From a histological point of view, CD patients with headache show some white manner alterations at magnetic resonance neurography (MRN). These lesions seem to be correlated not so much to demyelination as to a vascular inflammation process [12].
Adherence to a GFD is effective for symptom improvement and leads to total resolution of headaches in up to 75% of patients. The precise mechanism of this effect remains unclear, but it is probably due to inflammation reduction. Nevertheless, a GFD is not able to resolve white matter abnormalities [15][16].
Instead, Pfaender et al. collected a series of cases in which children with biopsy-confirmed CD had epilepsy and bilateral occipital calcifications [17]. This association was also described by other authors [18][19], who suggested that HLA genotypes predisposing to CD could be the same as those predisposing to bilateral occipital calcifications and epilepsy [17].
The risk of epilepsy in CD population is increased of 1.4 times, with a prevalence of 1–6%. However, neither the etiopathogenesis nor the correlation between CD and epileptic crisis are completely understood [20]. Some researchers have associated the presence of cerebral calcifications to a gluten-toxicity process [21][22].
Manifestations of CD crisis are very similar to those of epileptic syndrome, including blurred vision and colored dots’ view, and they are usually well controlled by antiepileptic medications [12].
The effect of a GFD is evident in most patients, in whom it determines better seizure control, decreased drug use, and even complete resolution. Moreover, a GFD seems to arrest cerebral calcification development [18][21].
CD can also cause cognitive function damage. The presence of cognitive impairment in celiac patients was first reported by Kinney et al. [23]. Since then, many studies have confirmed the correlation between CD and cognitive impairment, but its real prevalence remains difficult to define. In fact, symptoms are non-specific and variable, in both severity and duration. Usually, they are mild and transient, and include difficulties in concentration, inattention, struggling to find words, and episodic memory deficits. The condition of slight cognitive alteration, that is known as “brain fog”, is the most common symptom among CD patients [24]. However, in some cases, cognitive impairment gets worse and may lead to confusion, disorientation, and even dementia [24].
Several mechanisms have been proposed to explain the gluten-induced deleterious process. Nowadays, two hypotheses are the most accredited. The first attributes cognitive damage to systemic inflammation caused by CD, which also favors cerebral inflammation and consequent reduction in neuronal transmission speed. The second blames gluten for indirectly reducing brain serotonin levels [24][25].
From a histological point of view, patients with cognitive impairment do not show particular radiological lesions; at most, diffuse cerebral atrophy can be observed. For this reason, diagnosis can be performed only through neuropsychological tests [24].
A GFD is effective for brain fog and other mild alterations, which often completely disappear. However, its effect on more severe forms remains controversial [26].

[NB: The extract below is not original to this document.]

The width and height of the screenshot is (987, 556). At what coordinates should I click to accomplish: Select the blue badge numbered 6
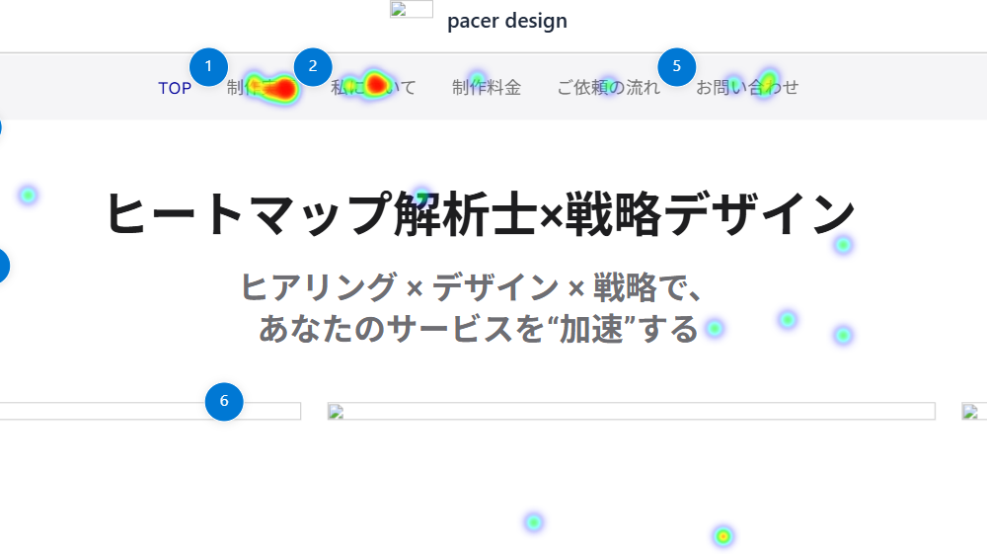pos(224,401)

2. Neuropsychiatric Manifestations

The relationship between CD and psychiatric disorders is known, but it is not yet fully recognized and understood. Depression, anxiety, attention deficit/hyperactivity disorder (ADHD), and autism are the most frequent neuropsychiatric manifestations in celiac patients [27].
The precise pathophysiological mechanism of gluten-induced psychiatric involvement is unclear. However, both biological and social factors might be involved. Biological explanations include inflammation processes, autoimmunity activity, microbiota composition, and the gut–brain axis relationship, but evidence in this regard is scarce especially due to small sample sizes of the studies [27]. Instead, social implications are easier to guess. They include all the possible negative consequences of GFD introduction, such as social isolation or avoiding going out because of difficult meal management and contamination risk [27][28].

2.1. Depression

Smith et al. observed that depressive disturbance was more common and more severe among adult CD subjects [29]. According to a recent systematic review, the risk of depression development is higher in this cohort, with a mean prevalence of 3.5% [27].
The increased risk has been explained by various biological hypotheses, such as low levels of serotonin due to tryptophan malabsorption, concomitant presence of hypothyroidism, and increased hypothalamic–pituitary–adrenal axis activity [27][28]. On the other hand, adherence to a strict dietary regimen can induce patients to avoid social situations involving food, and to have higher levels of stress because of meal difficulties and worries. All these psycho–social conditions certainly contribute to depression onset and progression [28].
As diet stress is one of the possible contributing causes of depressive manifestations, the role of a GFD is controversial. Some studies observed improvement with GFD adherence, especially after long-term administration [30], while others even reported the worsening of depressive symptoms [27][31].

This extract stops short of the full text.